Over the past decade the business model of software companies providing information systems to construction-related businesses has evolved significantly. Traditionally, implementing a comprehensive software system has been a service-intensive task, requiring significant accounting, technical and management experience on the part of the provider, and a serious commitment of both time and money on the part of the client. Often contractors had a close and long-term business relationship with a local provider of software and various training, support, and IT services. These relationships were critical to the success of the implementation and ongoing support of the software systems.

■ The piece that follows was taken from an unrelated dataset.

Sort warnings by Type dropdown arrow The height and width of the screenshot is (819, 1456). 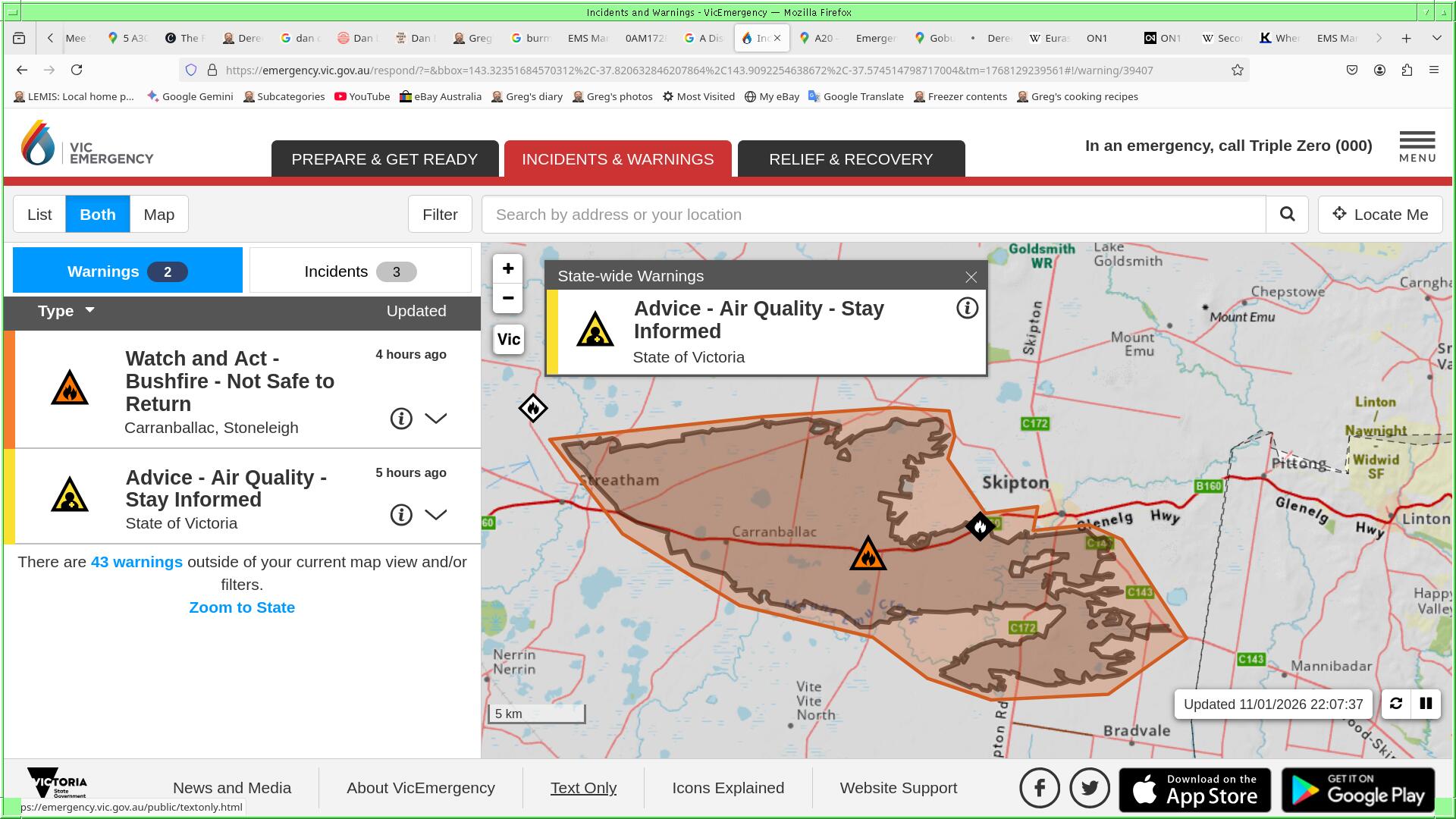pyautogui.click(x=89, y=310)
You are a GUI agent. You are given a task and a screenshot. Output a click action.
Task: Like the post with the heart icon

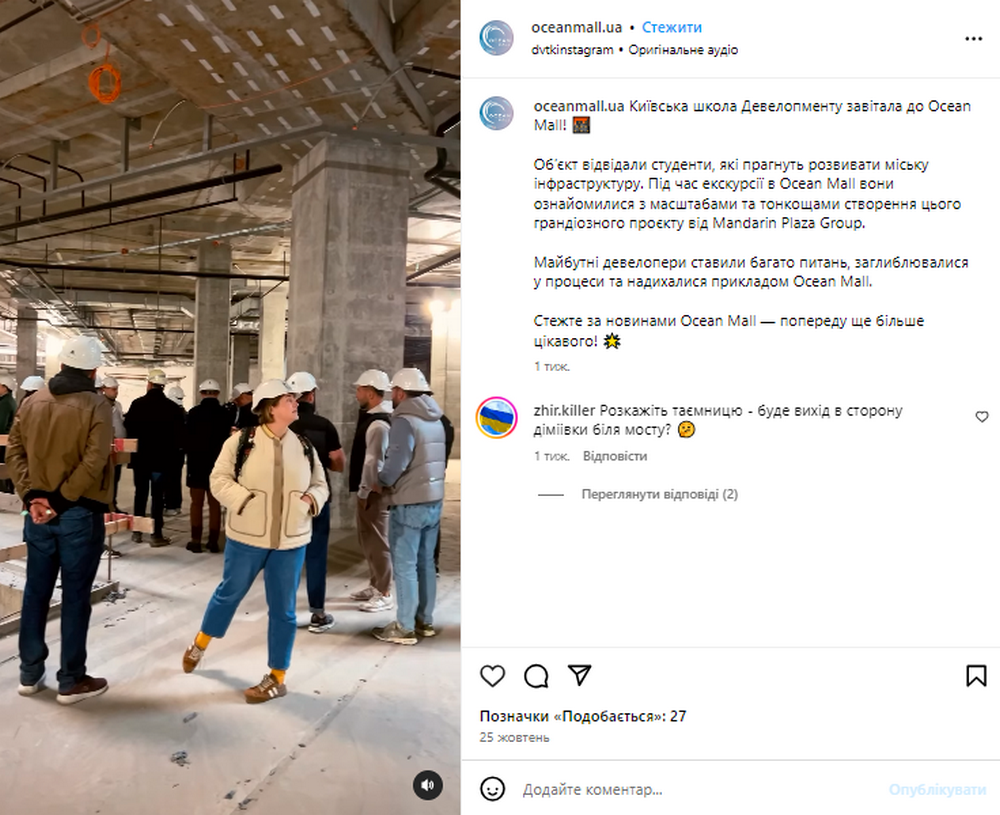click(492, 676)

Now that this market has stabilized, and the technology matured, some software companies have attempted to take over the provision of these services and support, often outsourcing these services to foreign countries. This tactic has met with mixed success, since their employees were seldom equipped with the necessary communications, industry knowledge and technical skills. Recently, flush with cash and short on new customers, software companies decided that the best way to stabilize and increase their market share would be by acquisition. No company has more aggressively pursued this strategy than Viewpoint, a leading construction software vendor in Portland, Oregon.

One of Viewpoint’s early acquisitions was Construction Imaging Systems (CIS), a provider of document management, invoice routing, and other systems to hundreds of construction companies. While at first CIS customers hoped for improvements in software and support from Viewpoint, it wasn’t long before Viewpoint decided to “sunset” this program. Customers were left with the choice of continuing to use an unsupported system with no updates, and purchasing expensive new software from Viewpoint to replace their CIS system. Several other companies acquired by Viewpoint met similar fates.

More recent acquisitions by Viewpoint included Dexter-Chaney and Maxwell Systems, two of Viewpoint’s most significant competitors. Again, customers hoped that Viewpoint would provide additional features and better support for their existing systems, but soon it became clear that this was not their intent at all. Customers using Maxwell’s American Contractor package were told that their system would no longer be supported, but that they would qualify for “a special deal” on a much more expensive system.

Then, customers using Maxwell’s Management Suite, a comprehensive and high-end system with a large customer base, were told that this product is also going to be discontinued, but that they too would qualify for a “special deal” on more expensive software, along with (costly) assistance in the tremendous task of implementing the new system and providing training for dozens of employees who were perfectly content with their existing system.

Now that Viewpoint is part of https://www.trimble.com/ , the long-term future of the Dexter-Chaney software, and Maxwell ProContractor, is unclear. For the time being, however, these programs continue to be supported.

It would not have been that difficult for Viewpoint to continue maintaining their existing systems for years to come, instead of implementing a policy of “forced obsolescence.” Customers could then move to more sophisticated platforms at their own pace; both Sage and Infor (Viewpoint’s biggest competitors) seem to have taken that route. Both Infor and Sage now offer upgrade paths to cloud-based systems, as well as enhancements and support for their existing product lines.

After the Trimble acquisition, most large/mid-sized construction-related businesses will be using software from one of three companies: Trimble (Viewpoint, ProContractor, etc.); Sage (Timberline, MasterBuilder, MAS*90, etc.); or Infor (Starbuilder, TCM, Infor/Construction, etc.). Smaller companies will continue to use Intuit (Quickbooks), or one of the newer general purpose accounting systems. A few outliers, like Bluegrass, Accu-build, Foundation, and others, mostly small, one-product family-owned companies, may find it difficult to compete, and may be hoping to sell their company to one of their much larger competitors.

At D. Miller Associates, we believe that as long as your software system meets your needs, and is built around a technically viable platform like SQL/Server, no one should force you into moving your company to a new software system.